Supplied passage:
Let $G$ be a cyclic group.

Let $H$ be a subgroup of $G$.

Then $H$ is cyclic.


Proof 1

Let $G$ be a cyclic group generated by $a$.

Let $H$ be a subgroup of $G$.

If $H = \set e$, then $H$ is a cyclic group subgroup generated by $e$.


Let $H \ne \set e$.

By definition of cyclic group, every element of $G$ has the form $a^n$.

Then as $H$ is a subgroup of $G$, $a^n \in H$ for some $n \in \Z$.

Let $m$ be the smallest (strictly) positive integer such that $a^m \in H$.

Consider an arbitrary element $b$ of $H$.

As $H$ is a subgroup of $G$, $b = a^n$ for some $n$.

By the Division Theorem, it is possible to find integers $q$ and $r$ such that $n = m q + r$ with $0 \le r < m$.

It follows that:

$a^n = a^{m q + r} = \paren {a^m}^q a^r$

and hence:

$a^r = \paren {a^m}^{-q} a^n$


Since $a^m \in H$ so is its inverse $\paren {a^m}^{-1}$

By Group Axiom $\text G 0$: Closure, so are all powers of its inverse.

Now $a^n$ and $\paren {a^m}^{-q}$ are both in $H$, thus so is their product $a^r$, again by Group Axiom $\text G 0$: Closure.

However:

$m$ was the smallest (strictly) positive integer such that $a^m \in H$

and:

$0 \le r < m$

Therefore it follows that:

$r = 0$

Therefore:

$n = q m$

and:

$b = a^n = \paren {a^m}^q$.

We conclude that any arbitrary element $b = a^n$ of $H$ is a power of $a^m$.

So, by definition, $H = \gen {a^m}$ is cyclic.

$\blacksquare$


Proof 2

Let $G$ be a cyclic group generated by $a$.


Finite Group

Let $G$ be finite.

By Bijection from Divisors to Subgroups of Cyclic Group there are exactly as many subgroups of $G$ as divisors of the order of $G$.

As each one of these is cyclic by Subgroup of Finite Cyclic Group is Determined by Order‎, the result follows.

$\Box$


Infinite Group

By Morphism from Integers to Group, an infinite cyclic group is isomorphic to $\struct {\Z, +}$.

Items:

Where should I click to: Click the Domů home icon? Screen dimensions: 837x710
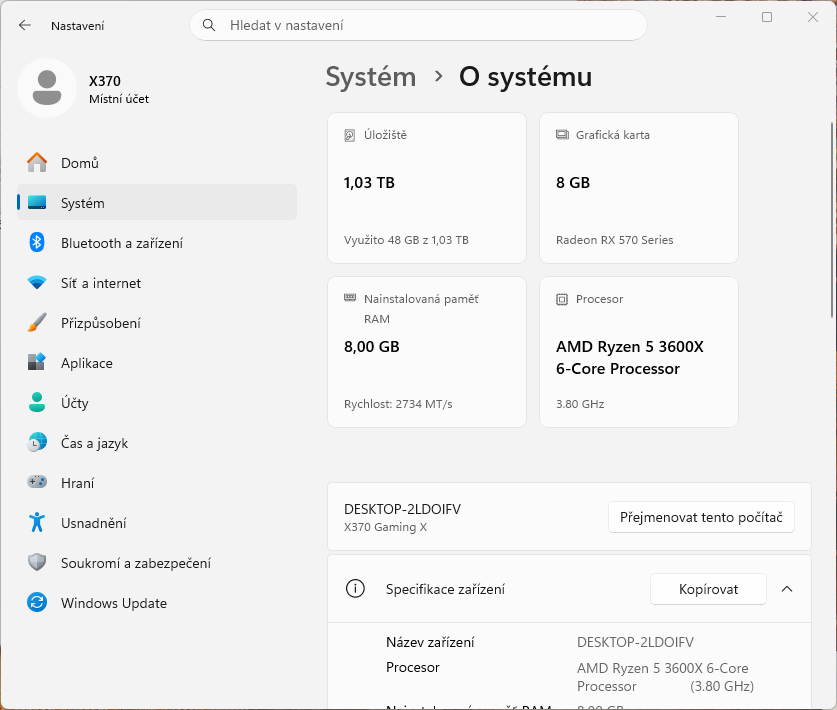[37, 163]
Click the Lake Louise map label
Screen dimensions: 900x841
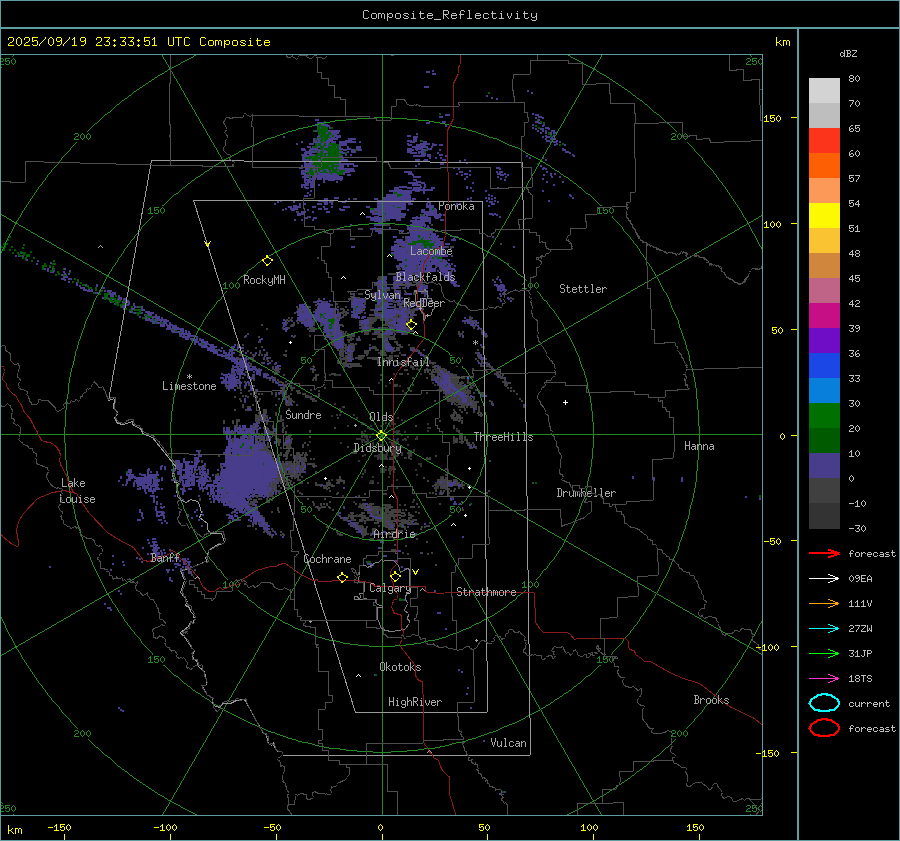77,491
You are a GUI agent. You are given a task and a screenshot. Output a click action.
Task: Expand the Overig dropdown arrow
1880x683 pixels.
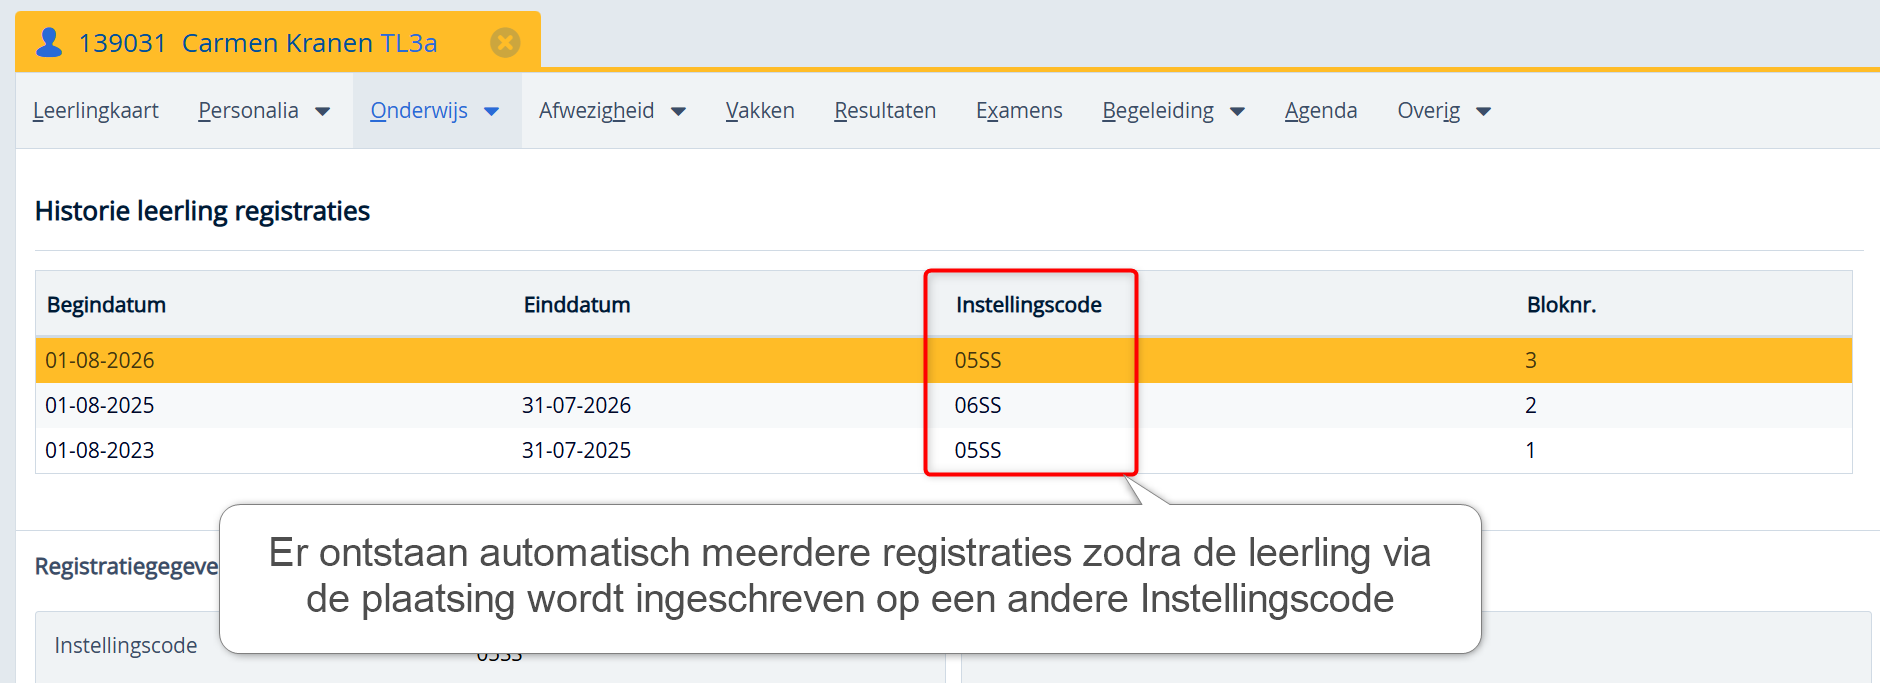tap(1484, 112)
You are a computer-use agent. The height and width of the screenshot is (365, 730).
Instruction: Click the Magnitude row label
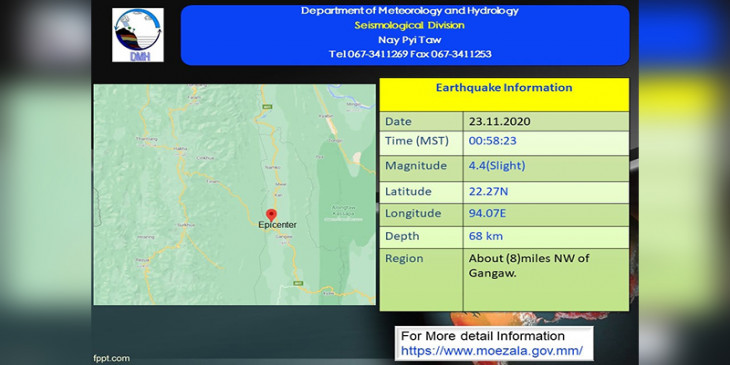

Goal A:
In the proof above that subgroups of cyclic groups are cyclic, which theorem is used to find the integers $q$ and $r$?
Goal B:
Retype the part of the cyclic-subgroup proof between "If $H = \set" and "some $n \in \Z$.", inclusive.

Solution A:
The Division Theorem.

Solution B:
If $H = \set e$, then $H$ is a cyclic group subgroup generated by $e$.


Let $H \ne \set e$.

By definition of cyclic group, every element of $G$ has the form $a^n$.

Then as $H$ is a subgroup of $G$, $a^n \in H$ for some $n \in \Z$.